Stone piles and Stone Fences
The LumberJills from Balsam Hill share growing-up-on-the-farm memories. One such memory is the yearly spring “picking stones” evening. If we had a dime for every stone we threw onto a wagon and then onto the stone pile or stone fence we would be rich. Since we live on the edge of the Canadian Shield on land whose fate was determined by receding glaciers, our young farmer fates were determined also.
Our stones are painted with the LumberJack “Buffalo “ plaid and a tree representing the Lumber industry that opened up the Ottawa Valley and Renfrew County.
Bev will hide her rock and give clues for finding it to her 7 year old Grandson.
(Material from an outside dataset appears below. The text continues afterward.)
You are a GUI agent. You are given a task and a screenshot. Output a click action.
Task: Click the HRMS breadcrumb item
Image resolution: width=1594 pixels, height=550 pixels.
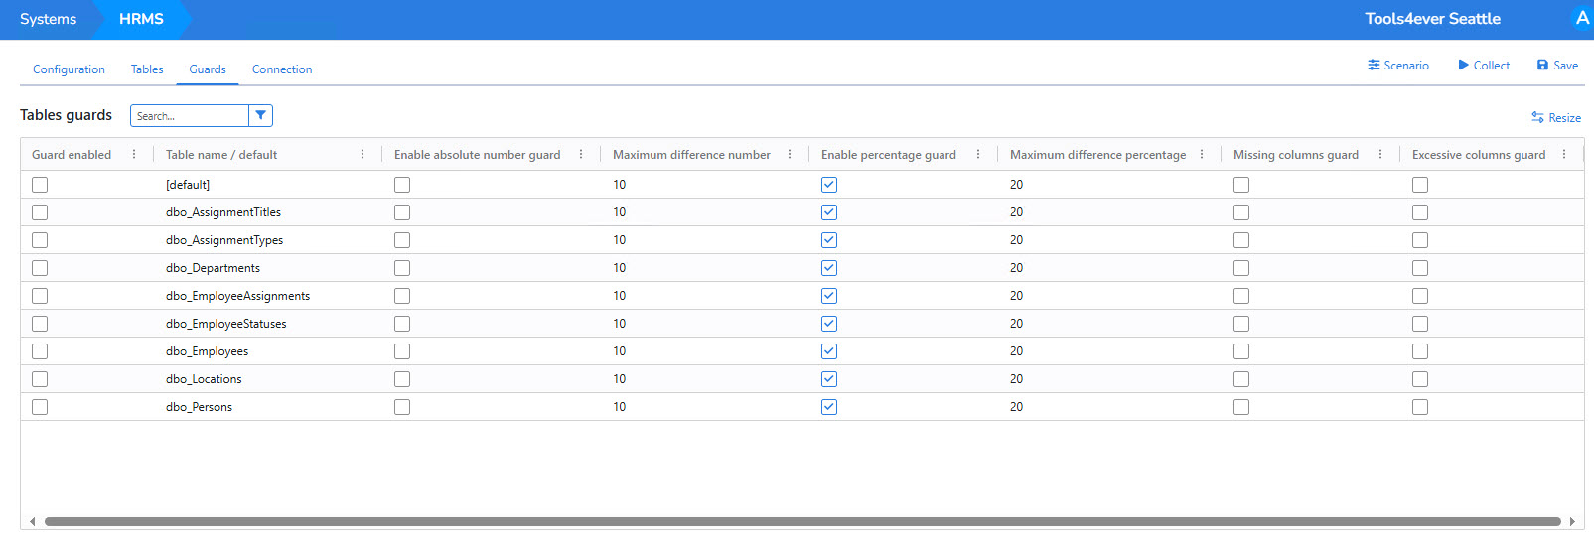[141, 19]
Then she will tell him a stone-picking story about his Great Grandfather and the farm on which she lives . (est. 1928)
Gail has selected a rock from a stone wall built at her parents’ home . The wall was constructed by her Great-uncle with stones from the original farm settled in 1880.. She will tell her (young adult) nieces stories about stone-picking with her brother, their Dad.
Ruth’s stone came from a stone pile that was created when the family farm was cleared and established in 1870. It is in the middle of a field and is still a nuisance when cutting, raking or baling hay around it… no straight rows in that part of the field. When it is in pasture, young calves like to climb on it. She will help her 3 yr old Grandson, Jack find the rock in her flower bed and talk about her Father who was also Jack.
Lynn doesn’t remember if she originally picked her stone and put it on the stonepile on her family’s heritage farm. She does remember many evenings when stone pickers were rewarded with Lemonade and Chocolate cake. Her painted rock will stand in the Welcome display at her front door and she will explain its significance at the annual cousins Reunion at the end of June.